Um ataque ao maior campo de deslocados do Sudão era o cenário que todos temiam. Duas décadas antes, Zamzam havia sido estabelecido como refúgio para tribos africanas fugindo de massacres por milícias árabes — os mesmos grupos que mais tarde formariam a RSF.

Poucas famílias de Darfur escaparam da violência genocida que matou até 300.000 pessoas. Hanadi, nascida no ano em que o genocídio começou, tornou-se enfermeira por causa do sofrimento que testemunhou quando criança.

A violência nunca parou de verdade. Zamzam cresceu a cada onda de combates. Agora com 7 km de extensão, seu tamanho não a protegeu de ser cercada pela RSF. Sob cerco desde junho de 2024, a comida estava extremamente escassa. Os residentes recorreram a comer folhas para sobreviver. Em agosto daquele ano, a fome foi declarada.

“Havia uma obrigação moral para a conferência de Londres quebrar o cerco”, disse uma fonte da ONU.

Mas havia uma complicação. Entre os 20 países convidados estava os Emirados Árabes Unidos (EAU), um dos parceiros econômicos mais valorizados pelo Ocidente.

Embora os EAU "negue veementemente fornecer armas ou equipamentos militares", evidências sugerem o contrário. Há alegações generalizadas de que os EAU forneceram armas às Forças de Apoio Rápido (RSF), embora os EAU neguem essas alegações. Críticos argumentam que é possível que armas ligadas ao estado do Golfo tenham sido usadas no ataque a Zamzam.

Ativistas viram uma oportunidade crítica para pressionar o governo britânico. O momento do ataque, logo antes da conferência de Londres sobre o Sudão, os levou a esperar que o secretário de Relações Exteriores, David Lammy, condenasse publicamente os EAU.

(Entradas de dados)
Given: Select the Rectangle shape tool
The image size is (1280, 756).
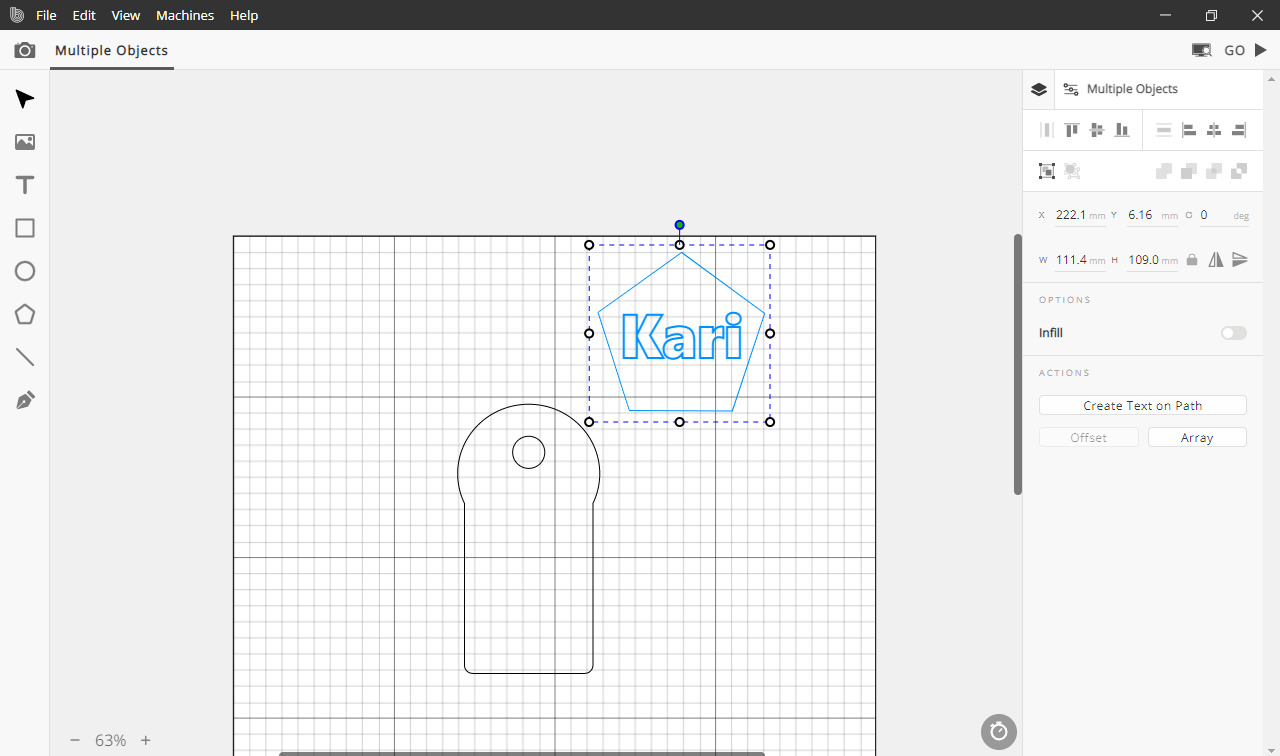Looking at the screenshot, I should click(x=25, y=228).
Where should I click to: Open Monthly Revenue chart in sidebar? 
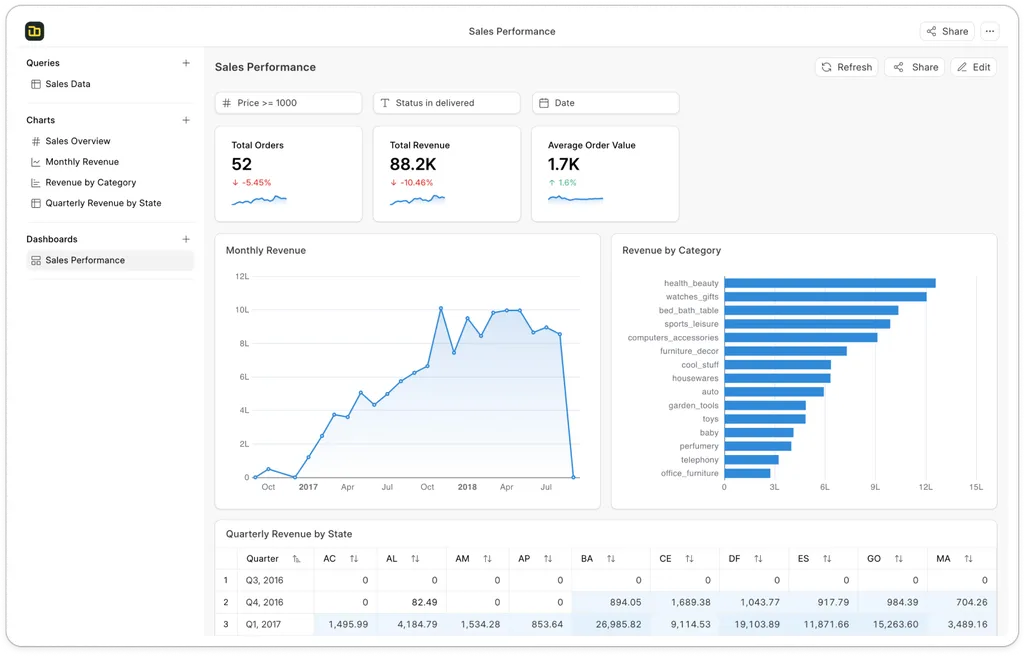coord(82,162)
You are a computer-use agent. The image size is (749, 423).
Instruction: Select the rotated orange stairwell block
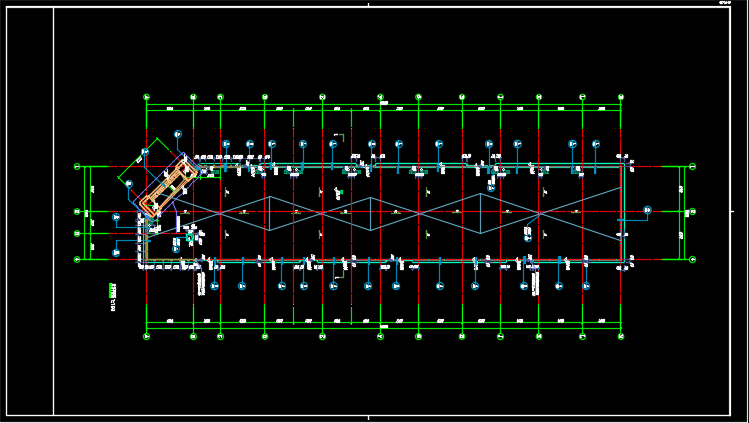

» **TAREFAS OBRIGATÓRIAS**
A. Segundo o texto sobre o campo de Zamzam, qual é a extensão atual do campo?
B. Repita, sem nenhuma alteração, o trecho do texto sobre o campo de Zamzam entre "A violência nunca" e "fome foi declarada.", inclusive.
C. Escreva a continuação do texto sobre o campo de Zamzam, começando logo após a última frase apresentada.

» **RESPOSTAS**
A. Zamzam tem agora 7 km de extensão.

B.
A violência nunca parou de verdade. Zamzam cresceu a cada onda de combates. Agora com 7 km de extensão, seu tamanho não a protegeu de ser cercada pela RSF. Sob cerco desde junho de 2024, a comida estava extremamente escassa. Os residentes recorreram a comer folhas para sobreviver. Em agosto daquele ano, a fome foi declarada.

C.
Um especialista da ONU sugeriu que Lammy poderia ter usado sua influência, alertando os EAU: "Se vocês não cancelarem este ataque a um campo de deslocados, não serão convidados para Londres." Tal movimento poderia ter funcionado — fontes indicam que autoridades dos Emirados estão em contato regular com o líder da RSF, general Mohamed Hamdan Dagalo (Hemedti). Na verdade, os EAU supostamente intervieram em junho de 2024 para impedir outro massacre planejado em El Fasher após uma resolução do Conselho de Segurança da ONU exigir que a RSF parasse os combates em torno de Zamzam e El Fasher. O ataque nunca aconteceu.

### 11 de abril: O Ataque a Zamzam
A RSF avançou mais profundamente em Zamzam, realizando buscas casa a casa e executando civis no local. Tayseer Abdalla assistiu enquanto duas de suas tias e suas filhas pequenas foram mortas dentro de casa, perto do mercado central.

Mariam viu milicianos entrarem na casa de sua irmã. "Eles a arrastaram para fora e a mataram. Nos mataram como animais", ela disse.

Ruqayyah e sua família tentavam fugir quando combatentes da RSF invadiram sua casa. Sem dizer uma palavra, abriram fogo. Ruqayyah conseguiu escapar, ferida, enquanto três outros foram deixados para morrer.

Enquanto isso, combatentes da RSF ofereceram grandes subornos por informações sobre o paradeiro de Hanadi. "Eles estavam oferecendo quantias enormes", disse Ismail Idris, um parente que vive em Reading, no Reino Unido.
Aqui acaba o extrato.